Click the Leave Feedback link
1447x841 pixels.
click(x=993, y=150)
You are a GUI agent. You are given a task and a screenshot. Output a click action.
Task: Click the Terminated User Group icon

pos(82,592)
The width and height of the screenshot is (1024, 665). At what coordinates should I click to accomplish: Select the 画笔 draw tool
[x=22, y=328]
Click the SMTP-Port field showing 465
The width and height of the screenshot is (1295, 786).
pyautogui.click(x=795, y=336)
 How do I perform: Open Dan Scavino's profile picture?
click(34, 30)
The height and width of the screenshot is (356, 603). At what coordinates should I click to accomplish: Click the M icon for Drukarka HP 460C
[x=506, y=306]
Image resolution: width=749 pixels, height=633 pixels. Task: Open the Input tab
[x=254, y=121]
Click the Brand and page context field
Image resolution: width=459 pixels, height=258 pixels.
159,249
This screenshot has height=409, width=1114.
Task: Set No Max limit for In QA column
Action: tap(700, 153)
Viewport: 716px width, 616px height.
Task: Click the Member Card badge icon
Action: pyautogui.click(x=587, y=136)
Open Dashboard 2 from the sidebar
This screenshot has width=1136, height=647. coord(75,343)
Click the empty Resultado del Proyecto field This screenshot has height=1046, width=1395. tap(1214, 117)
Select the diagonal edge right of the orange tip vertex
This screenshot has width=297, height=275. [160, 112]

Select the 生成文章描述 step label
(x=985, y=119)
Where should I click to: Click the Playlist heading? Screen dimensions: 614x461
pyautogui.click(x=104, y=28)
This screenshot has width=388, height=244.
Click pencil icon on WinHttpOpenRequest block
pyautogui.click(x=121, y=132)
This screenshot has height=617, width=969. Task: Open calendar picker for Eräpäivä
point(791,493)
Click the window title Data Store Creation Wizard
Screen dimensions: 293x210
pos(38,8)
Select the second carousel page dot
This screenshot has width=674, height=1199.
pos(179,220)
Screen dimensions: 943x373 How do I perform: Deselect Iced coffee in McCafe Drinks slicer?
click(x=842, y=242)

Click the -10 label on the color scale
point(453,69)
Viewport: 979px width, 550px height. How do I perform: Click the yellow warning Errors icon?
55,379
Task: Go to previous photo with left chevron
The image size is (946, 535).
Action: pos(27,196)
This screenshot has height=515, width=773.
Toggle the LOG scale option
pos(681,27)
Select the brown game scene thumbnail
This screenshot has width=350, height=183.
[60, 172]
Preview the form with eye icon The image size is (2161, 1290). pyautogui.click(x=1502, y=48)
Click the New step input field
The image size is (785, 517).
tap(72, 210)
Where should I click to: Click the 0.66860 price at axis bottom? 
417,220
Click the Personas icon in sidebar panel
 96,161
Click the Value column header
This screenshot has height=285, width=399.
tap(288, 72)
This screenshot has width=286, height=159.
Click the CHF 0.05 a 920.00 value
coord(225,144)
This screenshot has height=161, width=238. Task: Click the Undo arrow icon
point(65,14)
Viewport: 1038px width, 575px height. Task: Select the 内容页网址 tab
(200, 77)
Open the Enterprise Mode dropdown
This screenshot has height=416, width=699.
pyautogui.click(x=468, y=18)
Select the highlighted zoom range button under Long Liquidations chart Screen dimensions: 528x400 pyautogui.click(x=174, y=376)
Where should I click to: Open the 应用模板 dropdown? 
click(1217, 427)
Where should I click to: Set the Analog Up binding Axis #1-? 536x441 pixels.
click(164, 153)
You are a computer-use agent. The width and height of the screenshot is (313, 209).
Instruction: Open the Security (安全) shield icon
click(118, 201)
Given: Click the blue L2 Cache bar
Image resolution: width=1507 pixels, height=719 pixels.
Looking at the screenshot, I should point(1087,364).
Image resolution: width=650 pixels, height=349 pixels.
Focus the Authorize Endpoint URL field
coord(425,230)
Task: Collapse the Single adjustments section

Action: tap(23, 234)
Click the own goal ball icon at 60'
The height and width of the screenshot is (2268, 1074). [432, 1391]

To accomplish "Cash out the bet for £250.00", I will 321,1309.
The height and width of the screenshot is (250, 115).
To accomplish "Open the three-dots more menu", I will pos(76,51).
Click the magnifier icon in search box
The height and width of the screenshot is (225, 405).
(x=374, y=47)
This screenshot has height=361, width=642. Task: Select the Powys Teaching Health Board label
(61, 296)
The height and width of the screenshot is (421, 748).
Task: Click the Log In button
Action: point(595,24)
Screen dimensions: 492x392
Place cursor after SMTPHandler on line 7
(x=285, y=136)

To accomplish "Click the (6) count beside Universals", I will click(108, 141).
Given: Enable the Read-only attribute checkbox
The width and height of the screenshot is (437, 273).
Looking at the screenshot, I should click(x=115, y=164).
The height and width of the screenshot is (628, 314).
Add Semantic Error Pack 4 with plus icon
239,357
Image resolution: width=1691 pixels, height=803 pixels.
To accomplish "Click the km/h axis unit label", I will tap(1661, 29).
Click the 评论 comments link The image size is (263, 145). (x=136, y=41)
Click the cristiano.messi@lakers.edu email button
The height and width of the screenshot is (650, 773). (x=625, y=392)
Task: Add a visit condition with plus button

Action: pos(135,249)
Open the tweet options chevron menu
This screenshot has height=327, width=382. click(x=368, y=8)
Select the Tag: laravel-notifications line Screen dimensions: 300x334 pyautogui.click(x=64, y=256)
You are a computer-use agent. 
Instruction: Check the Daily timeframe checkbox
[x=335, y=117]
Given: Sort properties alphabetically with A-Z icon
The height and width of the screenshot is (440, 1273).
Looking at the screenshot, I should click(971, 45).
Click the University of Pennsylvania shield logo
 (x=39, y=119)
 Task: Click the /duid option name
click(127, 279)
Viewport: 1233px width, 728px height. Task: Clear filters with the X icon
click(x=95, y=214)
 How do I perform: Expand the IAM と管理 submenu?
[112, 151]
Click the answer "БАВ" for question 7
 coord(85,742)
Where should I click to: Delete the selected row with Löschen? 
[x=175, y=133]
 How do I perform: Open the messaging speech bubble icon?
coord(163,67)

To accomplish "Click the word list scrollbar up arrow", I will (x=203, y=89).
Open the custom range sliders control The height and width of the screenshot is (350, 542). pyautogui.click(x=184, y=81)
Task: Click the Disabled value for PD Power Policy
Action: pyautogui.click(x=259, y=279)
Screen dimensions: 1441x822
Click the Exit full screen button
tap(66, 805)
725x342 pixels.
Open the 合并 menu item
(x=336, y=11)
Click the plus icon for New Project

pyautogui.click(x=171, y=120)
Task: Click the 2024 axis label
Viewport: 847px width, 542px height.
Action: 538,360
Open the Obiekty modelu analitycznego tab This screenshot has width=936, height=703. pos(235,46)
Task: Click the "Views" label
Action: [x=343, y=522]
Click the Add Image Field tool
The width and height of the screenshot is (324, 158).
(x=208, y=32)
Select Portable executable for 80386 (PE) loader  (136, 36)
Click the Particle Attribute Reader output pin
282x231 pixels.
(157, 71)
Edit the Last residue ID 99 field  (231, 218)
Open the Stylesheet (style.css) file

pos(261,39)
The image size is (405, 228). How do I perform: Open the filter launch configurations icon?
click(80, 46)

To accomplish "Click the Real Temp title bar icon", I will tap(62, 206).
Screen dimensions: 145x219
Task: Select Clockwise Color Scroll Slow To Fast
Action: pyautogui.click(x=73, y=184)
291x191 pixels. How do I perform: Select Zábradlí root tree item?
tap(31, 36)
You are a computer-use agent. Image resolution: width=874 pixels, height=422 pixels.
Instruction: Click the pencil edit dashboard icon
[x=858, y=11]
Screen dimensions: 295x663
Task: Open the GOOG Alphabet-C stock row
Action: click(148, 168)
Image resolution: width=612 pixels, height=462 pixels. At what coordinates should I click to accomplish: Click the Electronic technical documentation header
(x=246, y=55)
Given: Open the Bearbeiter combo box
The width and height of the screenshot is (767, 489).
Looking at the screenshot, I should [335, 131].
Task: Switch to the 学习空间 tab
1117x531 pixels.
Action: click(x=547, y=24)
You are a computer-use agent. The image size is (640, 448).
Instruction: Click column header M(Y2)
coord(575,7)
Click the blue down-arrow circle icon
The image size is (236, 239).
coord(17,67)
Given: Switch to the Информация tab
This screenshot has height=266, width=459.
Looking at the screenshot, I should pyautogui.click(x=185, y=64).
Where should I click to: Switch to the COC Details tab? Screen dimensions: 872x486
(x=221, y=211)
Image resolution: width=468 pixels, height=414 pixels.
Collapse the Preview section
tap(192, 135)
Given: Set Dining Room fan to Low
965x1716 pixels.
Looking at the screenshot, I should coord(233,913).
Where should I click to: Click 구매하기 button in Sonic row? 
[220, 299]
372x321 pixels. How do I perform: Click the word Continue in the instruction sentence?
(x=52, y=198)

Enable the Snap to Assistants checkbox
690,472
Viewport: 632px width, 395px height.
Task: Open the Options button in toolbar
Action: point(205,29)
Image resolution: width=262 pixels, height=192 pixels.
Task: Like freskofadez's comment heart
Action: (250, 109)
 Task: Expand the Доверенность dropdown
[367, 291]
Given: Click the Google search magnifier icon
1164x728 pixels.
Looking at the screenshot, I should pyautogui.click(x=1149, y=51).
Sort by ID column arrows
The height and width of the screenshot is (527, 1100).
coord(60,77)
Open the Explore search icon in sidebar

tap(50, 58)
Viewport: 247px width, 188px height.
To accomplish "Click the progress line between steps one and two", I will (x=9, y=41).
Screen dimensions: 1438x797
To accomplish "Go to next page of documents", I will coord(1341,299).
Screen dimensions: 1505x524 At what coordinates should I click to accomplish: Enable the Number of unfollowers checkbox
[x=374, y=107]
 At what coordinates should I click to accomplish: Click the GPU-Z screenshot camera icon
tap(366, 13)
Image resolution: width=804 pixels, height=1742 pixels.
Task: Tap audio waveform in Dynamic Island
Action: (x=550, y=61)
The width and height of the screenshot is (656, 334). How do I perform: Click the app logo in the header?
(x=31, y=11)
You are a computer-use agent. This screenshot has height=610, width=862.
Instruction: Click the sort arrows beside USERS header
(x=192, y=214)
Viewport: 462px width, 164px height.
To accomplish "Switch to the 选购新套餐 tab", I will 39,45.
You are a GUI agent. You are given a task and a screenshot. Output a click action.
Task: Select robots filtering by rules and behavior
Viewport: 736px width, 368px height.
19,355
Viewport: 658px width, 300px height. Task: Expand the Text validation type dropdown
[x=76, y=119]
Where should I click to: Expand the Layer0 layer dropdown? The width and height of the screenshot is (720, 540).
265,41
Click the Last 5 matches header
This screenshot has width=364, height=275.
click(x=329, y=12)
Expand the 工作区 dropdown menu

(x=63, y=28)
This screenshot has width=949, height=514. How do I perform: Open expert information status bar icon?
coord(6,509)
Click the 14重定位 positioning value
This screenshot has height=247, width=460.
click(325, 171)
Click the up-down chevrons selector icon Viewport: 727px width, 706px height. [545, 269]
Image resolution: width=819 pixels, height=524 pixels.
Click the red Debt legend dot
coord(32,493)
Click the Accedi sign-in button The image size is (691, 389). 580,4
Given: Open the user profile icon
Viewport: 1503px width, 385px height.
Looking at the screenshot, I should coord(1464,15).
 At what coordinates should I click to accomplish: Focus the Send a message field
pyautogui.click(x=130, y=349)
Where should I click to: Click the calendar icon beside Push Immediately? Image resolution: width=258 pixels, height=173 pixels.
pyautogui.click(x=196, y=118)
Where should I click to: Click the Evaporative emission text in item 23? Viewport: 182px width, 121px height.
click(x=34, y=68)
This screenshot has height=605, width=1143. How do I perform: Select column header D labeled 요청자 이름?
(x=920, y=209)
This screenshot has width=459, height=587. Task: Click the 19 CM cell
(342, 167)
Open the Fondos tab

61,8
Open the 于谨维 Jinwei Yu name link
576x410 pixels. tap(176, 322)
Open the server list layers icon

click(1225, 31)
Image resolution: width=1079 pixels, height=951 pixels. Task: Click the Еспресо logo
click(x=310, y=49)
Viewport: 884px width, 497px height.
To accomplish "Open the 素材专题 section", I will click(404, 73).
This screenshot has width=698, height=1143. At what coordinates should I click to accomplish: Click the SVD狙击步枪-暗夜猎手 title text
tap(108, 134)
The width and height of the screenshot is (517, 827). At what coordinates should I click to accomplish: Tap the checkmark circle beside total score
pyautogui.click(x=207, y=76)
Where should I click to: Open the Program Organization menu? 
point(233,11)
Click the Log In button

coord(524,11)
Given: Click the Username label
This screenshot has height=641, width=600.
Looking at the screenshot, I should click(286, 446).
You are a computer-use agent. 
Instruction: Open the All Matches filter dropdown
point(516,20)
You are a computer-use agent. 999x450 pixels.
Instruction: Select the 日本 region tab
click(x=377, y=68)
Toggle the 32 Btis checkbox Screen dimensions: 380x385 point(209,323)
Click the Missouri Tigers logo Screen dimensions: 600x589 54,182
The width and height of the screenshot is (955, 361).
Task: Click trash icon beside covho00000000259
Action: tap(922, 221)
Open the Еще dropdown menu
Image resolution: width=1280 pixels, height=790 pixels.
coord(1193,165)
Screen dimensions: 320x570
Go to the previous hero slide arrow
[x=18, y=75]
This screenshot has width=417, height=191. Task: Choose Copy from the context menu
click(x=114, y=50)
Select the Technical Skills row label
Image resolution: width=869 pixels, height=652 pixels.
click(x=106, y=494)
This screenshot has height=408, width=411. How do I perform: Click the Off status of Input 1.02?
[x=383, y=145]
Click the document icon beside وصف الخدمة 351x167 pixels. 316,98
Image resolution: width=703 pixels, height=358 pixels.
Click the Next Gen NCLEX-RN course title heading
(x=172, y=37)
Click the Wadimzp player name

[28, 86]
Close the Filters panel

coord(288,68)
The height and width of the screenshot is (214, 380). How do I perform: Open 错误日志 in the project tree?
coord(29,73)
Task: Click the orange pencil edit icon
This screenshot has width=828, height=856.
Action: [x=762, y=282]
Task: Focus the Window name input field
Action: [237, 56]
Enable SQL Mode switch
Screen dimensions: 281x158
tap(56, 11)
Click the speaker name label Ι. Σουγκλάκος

● ● ● ●

TASK GOAL: Once the line containing "This screenshot has width=388, height=244." has been written out, please stop; every line before it, back to the first line of the records above, should be given exactly.

TASK ANSWER:
Click the Leave Feedback link
1447x841 pixels.
click(x=993, y=150)
You are a GUI agent. You are given a task and a screenshot. Output a click action.
Task: Click the Terminated User Group icon

pos(82,592)
The width and height of the screenshot is (1024, 665). At what coordinates should I click to accomplish: Select the 画笔 draw tool
[x=22, y=328]
Click the SMTP-Port field showing 465
The width and height of the screenshot is (1295, 786).
pyautogui.click(x=795, y=336)
 How do I perform: Open Dan Scavino's profile picture?
click(34, 30)
The height and width of the screenshot is (356, 603). At what coordinates should I click to accomplish: Click the M icon for Drukarka HP 460C
[x=506, y=306]
Image resolution: width=749 pixels, height=633 pixels. Task: Open the Input tab
[x=254, y=121]
Click the Brand and page context field
Image resolution: width=459 pixels, height=258 pixels.
159,249
This screenshot has height=409, width=1114.
Task: Set No Max limit for In QA column
Action: tap(700, 153)
Viewport: 716px width, 616px height.
Task: Click the Member Card badge icon
Action: pyautogui.click(x=587, y=136)
Open Dashboard 2 from the sidebar
This screenshot has width=1136, height=647. coord(75,343)
Click the empty Resultado del Proyecto field This screenshot has height=1046, width=1395. tap(1214, 117)
Select the diagonal edge right of the orange tip vertex
This screenshot has width=297, height=275. [160, 112]

Select the 生成文章描述 step label
(x=985, y=119)
Where should I click to: Click the Playlist heading? Screen dimensions: 614x461
pyautogui.click(x=104, y=28)
This screenshot has width=388, height=244.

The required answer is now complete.